I'll try, but before that, another problem:

when using:

Reflection.TypeTools.FindDerivedTypes(typeof(Form));

on run time, its fine.

But, on design time, it throws Exception object not set bla bla, I trace it back to the command:

Assembly.GetEntryAssembly()

which in desing time returns null.

Do you know why?

Eli Gazit  Thursday, December 29, 2005 8:13 PM

Don't know why atm. I hope I'll finally get my machine back tomorrow. I'll get back to you about this unless you figure it out yourself in the meantime.
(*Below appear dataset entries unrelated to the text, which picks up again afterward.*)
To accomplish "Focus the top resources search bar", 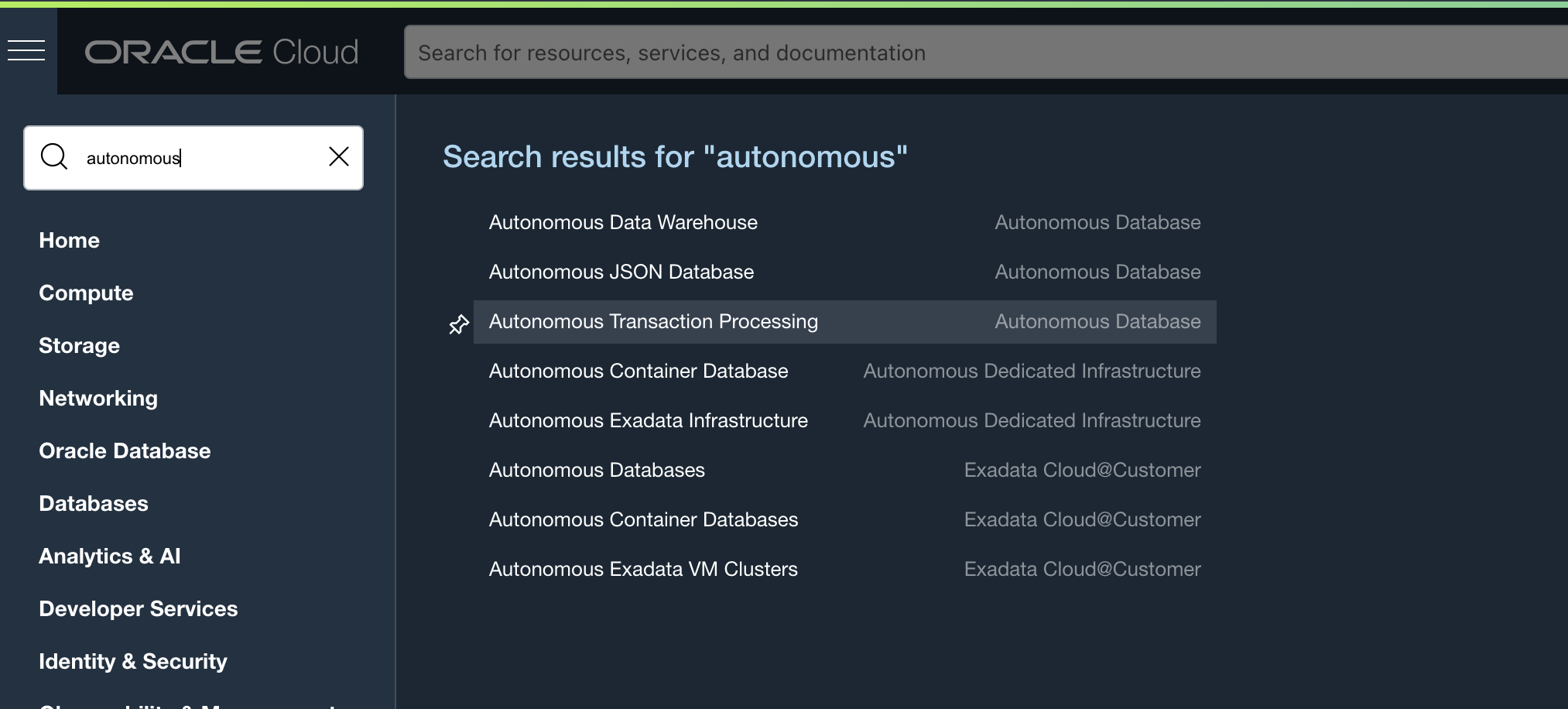I will (x=929, y=53).
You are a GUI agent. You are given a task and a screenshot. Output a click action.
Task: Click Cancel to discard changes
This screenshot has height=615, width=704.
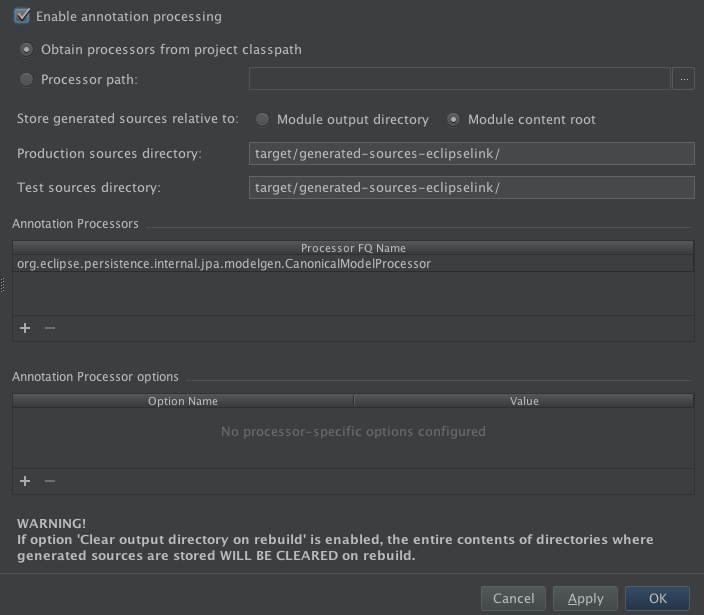513,598
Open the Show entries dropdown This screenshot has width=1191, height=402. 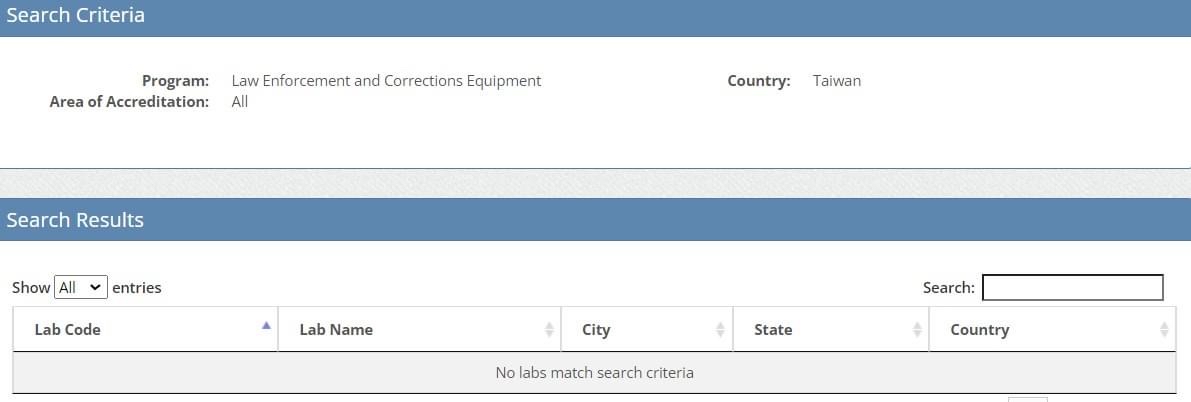[81, 287]
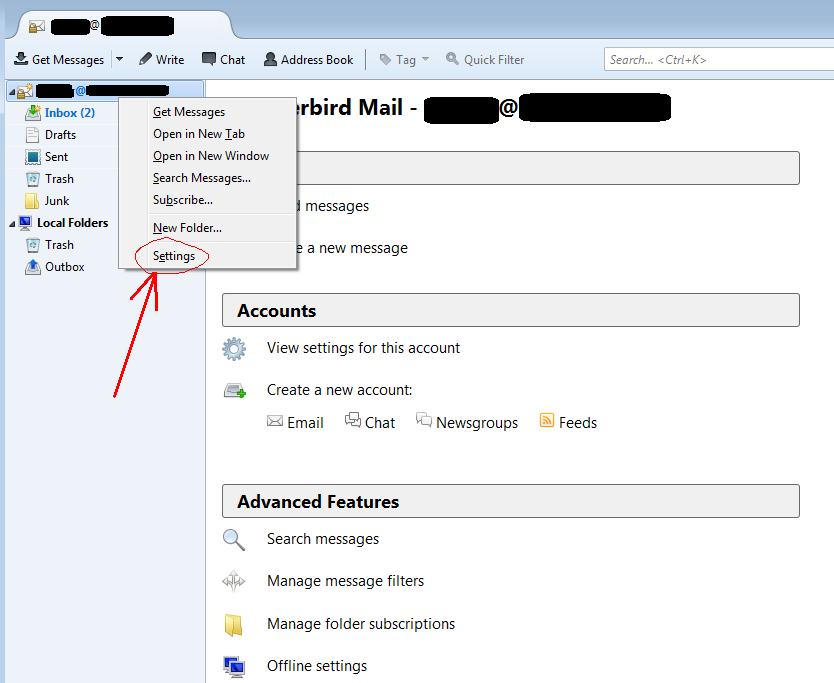Click the Write pencil button
Viewport: 834px width, 683px height.
pyautogui.click(x=161, y=60)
Jelle van der Beek2  Thursday, December 29, 2005 8:16 PM

Ok, got it:

for desing time, I should use:

Assembly.GetExecutingAssembly()

and not:

Assembly.GetEntryAssembly()

this is because the first assembly returns the code that is currently excuting while the second one gets the process excutable, so it will not work an desing time, no excutable...

Thanx for the help

p.s

nice of you to give a sample with variable name: namespace....

 

Eli Gazit  Thursday, December 29, 2005 8:24 PM

 eligazit wrote:

nice of you to give a sample with variable name: namespace....

 

lol! sorry bout that haha.

glad you fixed it. I'll mark it as answered.

Jelle van der Beek2  Thursday, December 29, 2005 8:33 PM

Last one for tongiht...

I've got the type now, how can I create the class from it?

Type t = .... got the type I want to create;

BaseItem item = new <t>();

Where BaseItem is the base class for t, always.

 

 

Eli Gazit  Thursday, December 29, 2005 10:01 PM
Ah, right. With the type, use Activator.CreateInstance to create the type.